By the end of October 2025, oil exports had declined to $2.2 billion, down from $3.3 billion over the same period in 2024, representing a year-on-year drop of about $1.12 billion. The downturn has been driven by a combination of weaker global oil prices and declining domestic output.
Crude oil prices began 2025 trading slightly above $70 per barrel but have since trended downward, falling to lows of around $59 and currently hovering near $60 per barrel. This is well below the $70–$80 range seen throughout much of 2023 and 2024, making 2025 the weakest pricing environment since late 2021. The softer price environment has weighed heavily on oil-exporting economies, including Ghana.
However, analysts note that falling prices explain only part of Ghana’s revenue losses. Declining production has further compounded the situation. After reaching a peak of 71.4 million barrels in 2019, Ghana’s crude output has fallen each year. Production dropped to about 48 million barrels in 2024, while the Public Interest and Accountability Committee projects output of 46.3 million barrels in 2025—a figure that may still prove optimistic.

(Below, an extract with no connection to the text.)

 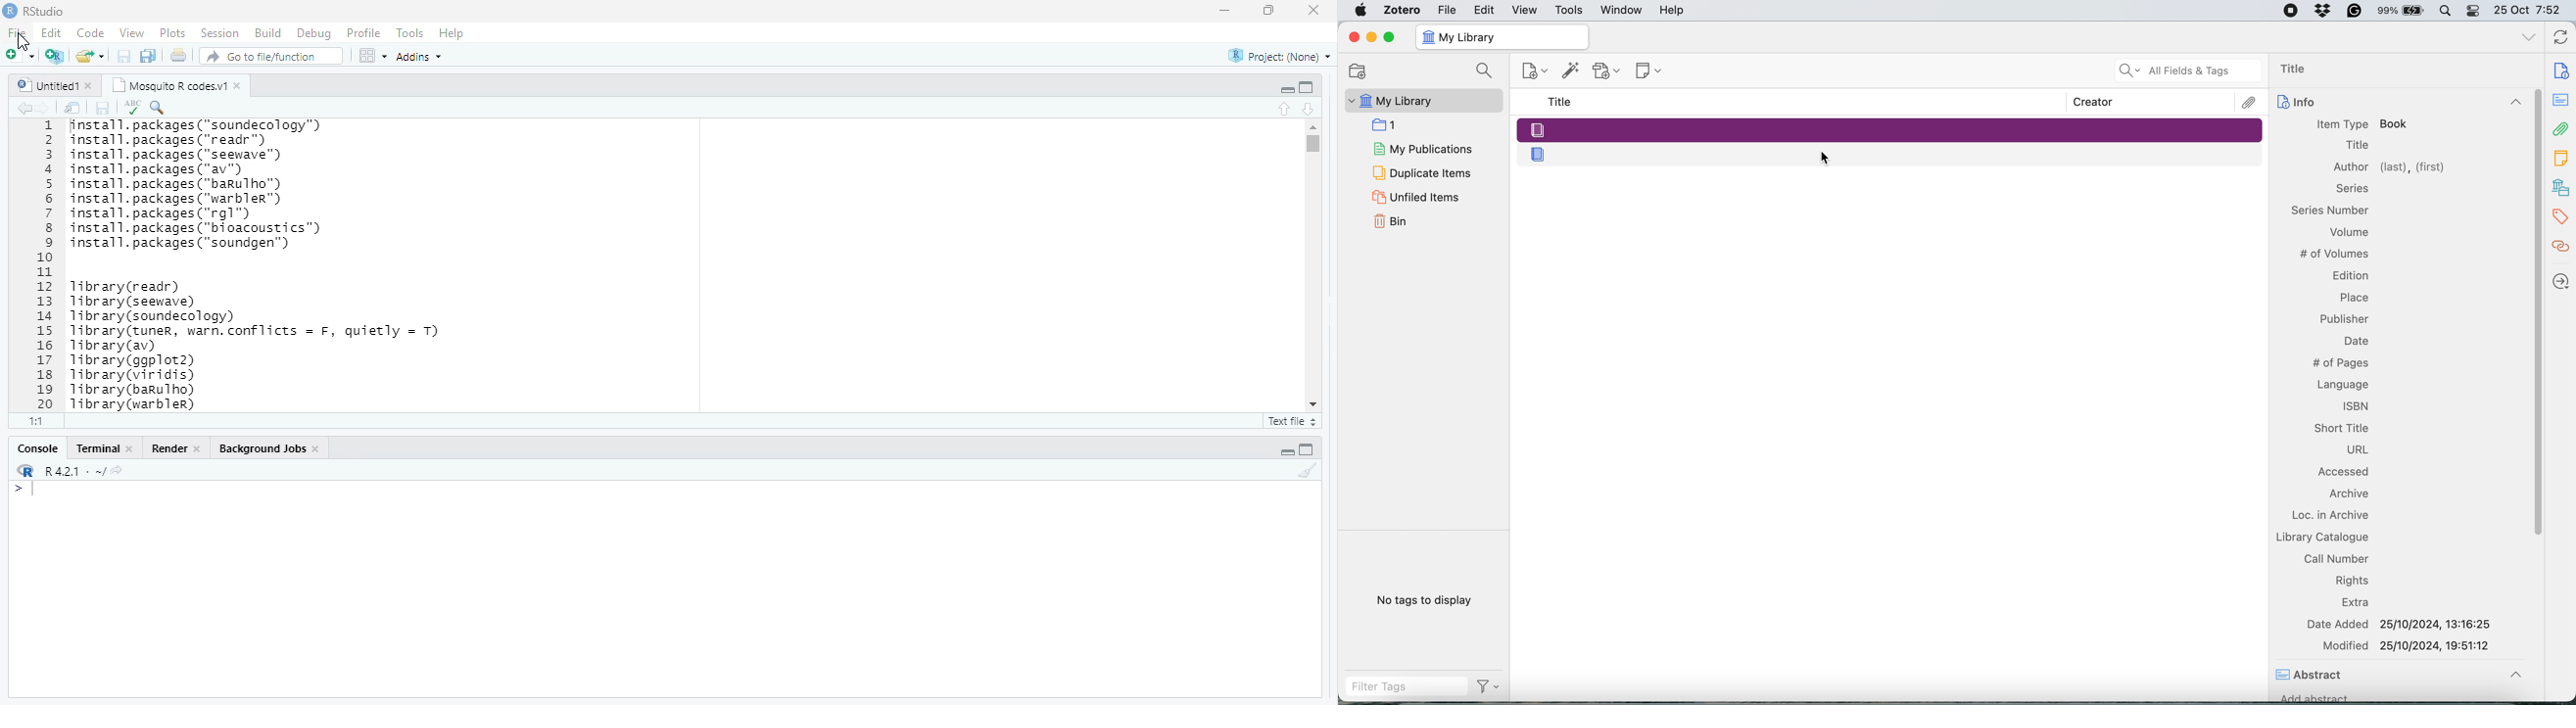 I want to click on notes, so click(x=2563, y=101). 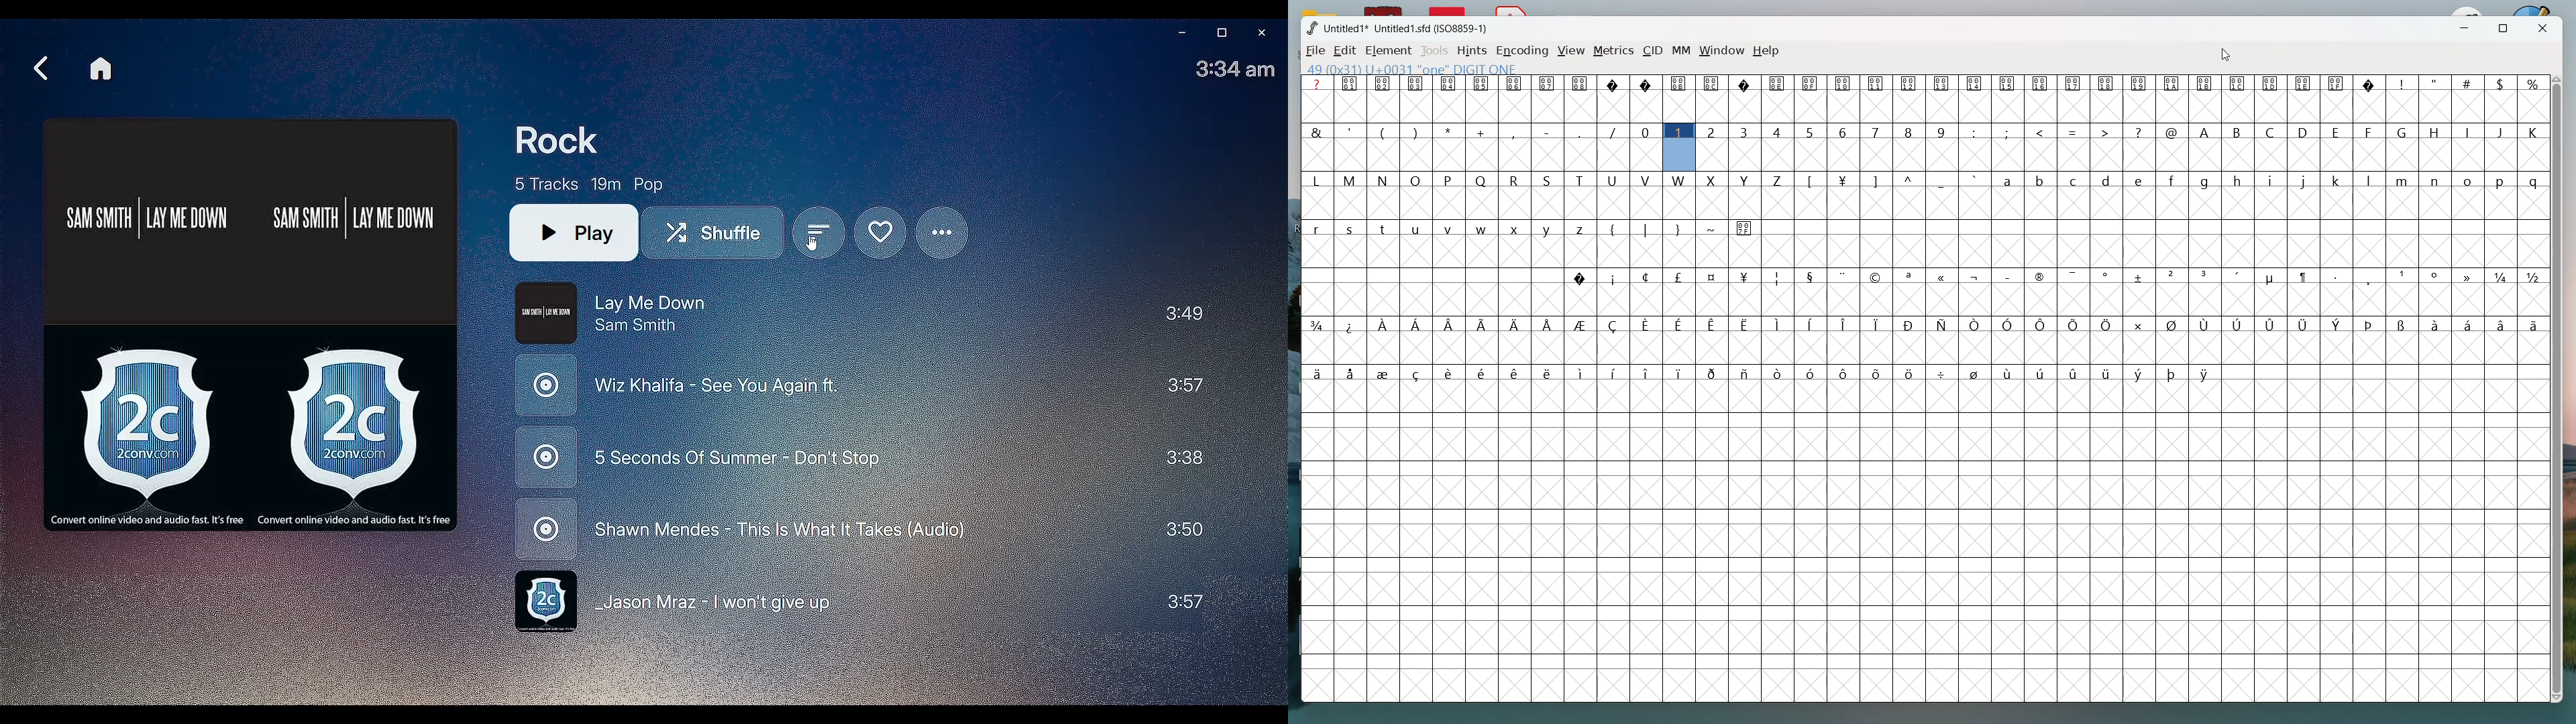 What do you see at coordinates (1316, 131) in the screenshot?
I see `&` at bounding box center [1316, 131].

Earlier ambitions have also fallen short. In 2019, the Ministry of Finance projected oil production of 500,000 barrels per day by 2024. In reality, output in 2025 stands at roughly 126,994 barrels per day, far below that target.

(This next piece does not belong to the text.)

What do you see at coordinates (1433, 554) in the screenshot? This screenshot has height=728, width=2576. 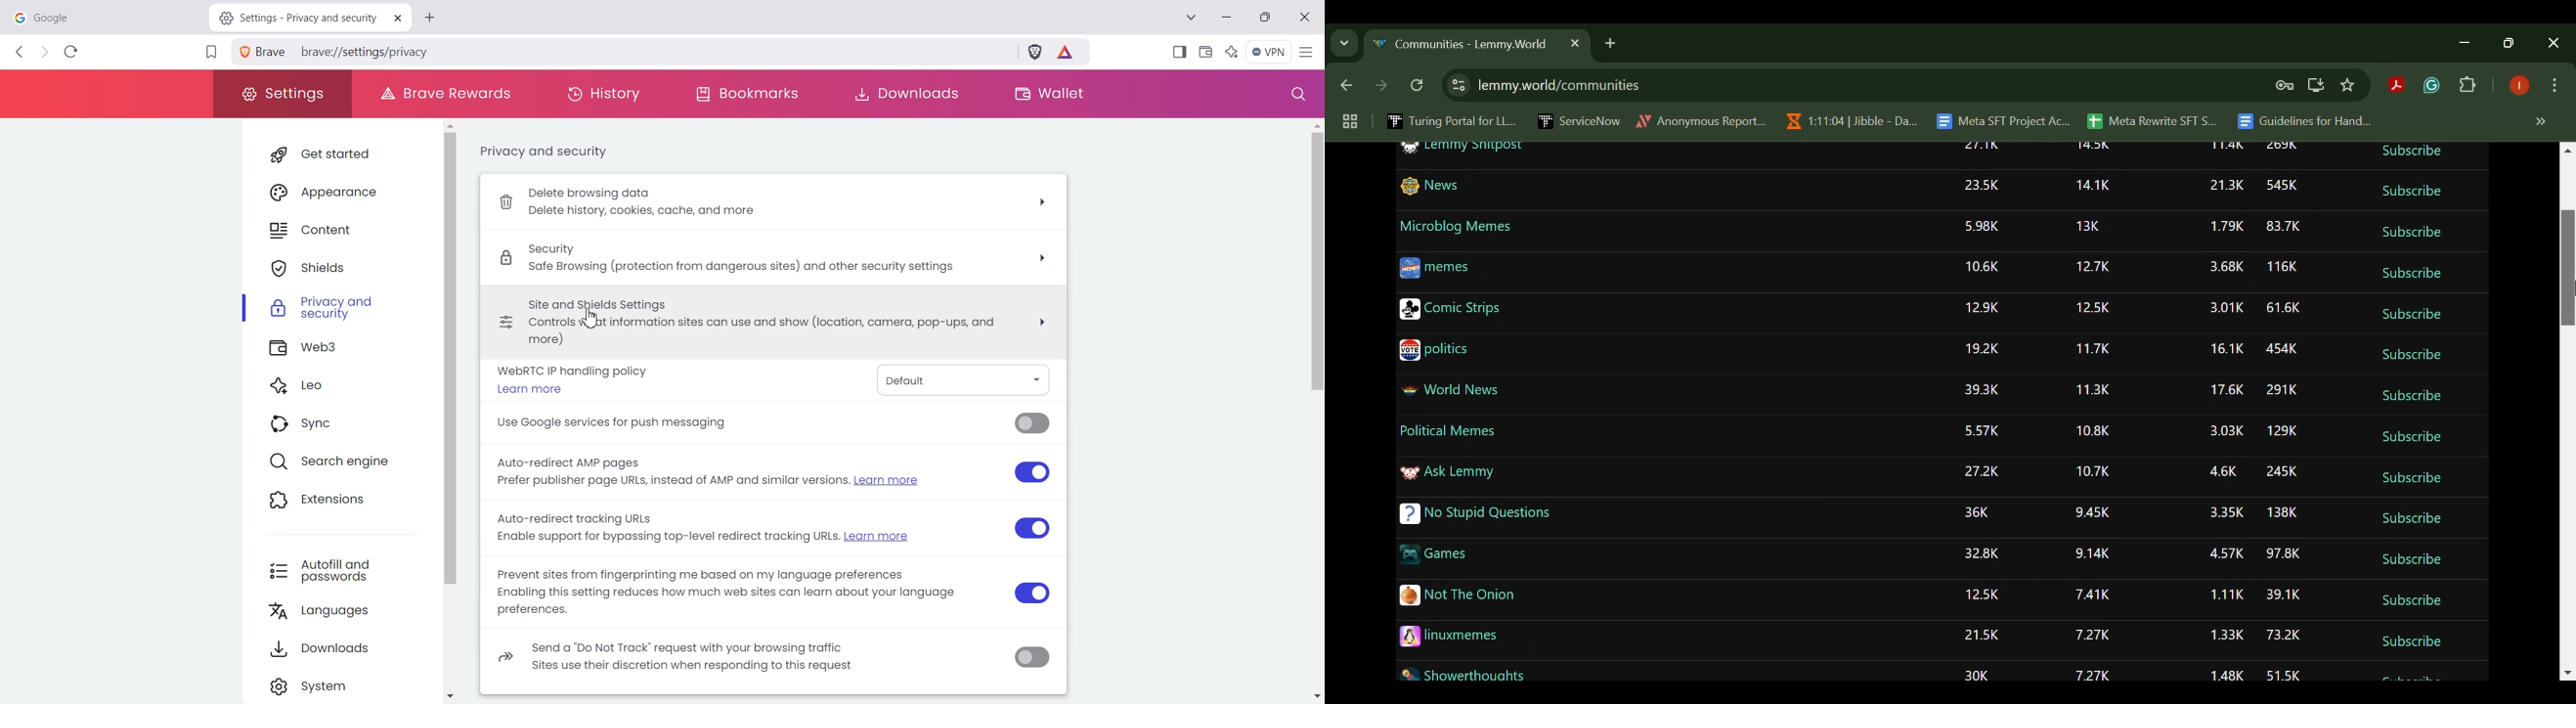 I see `Games` at bounding box center [1433, 554].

Recent figures highlight the pace of the decline. In the first half of 2025, Ghana produced 18.4 million barrels of oil, compared with 24.8 million barrels during the same period in 2024, a contraction of 25.8 percent. Government revenues from oil fell even more sharply, plunging by 56 percent—from $840 million in the first half of 2024 to $370 million in the corresponding period of 2025.
At the same time, Ghana’s oil import bill has risen. Imports of refined petroleum products increased by about $500 million in the first ten months of 2025 compared with the same period last year. Monthly petroleum imports now average roughly $430 million, up from about $390 million in 2024. The combination of weaker export receipts and higher import costs has intensified pressure on the balance of payments and heightened demand for foreign exchange.
Industry observers attribute these trends to long-standing structural challenges in the petroleum sector. Policy uncertainties in the upstream industry and delays in signing new petroleum agreements have reduced investor appetite, limiting new exploration and development. As a result, declining production continues to erode export revenues and deepen reliance on imported fuel.
Rising domestic demand for refined petroleum products has renewed calls for expanding local refining capacity to reduce imports and ease pressure on the cedi. Petroleum imports, now averaging around $400 million a month, remain a significant drain on foreign exchange reserves.
The Ghana Petroleum Hub Corporation has outlined plans to position the country as a regional refining and trading hub, but progress will depend on consistent policy direction and sustained investment.
Without decisive reforms, analysts warn that Ghana could remain trapped in a cycle of falling production, weaker export earnings and rising import costs. Reviving the sector will require renewed confidence in upstream investments alongside accelerated development of domestic refining capacity. Until then, oil is likely to remain a growing vulnerability rather than a stabilising pillar of the economy.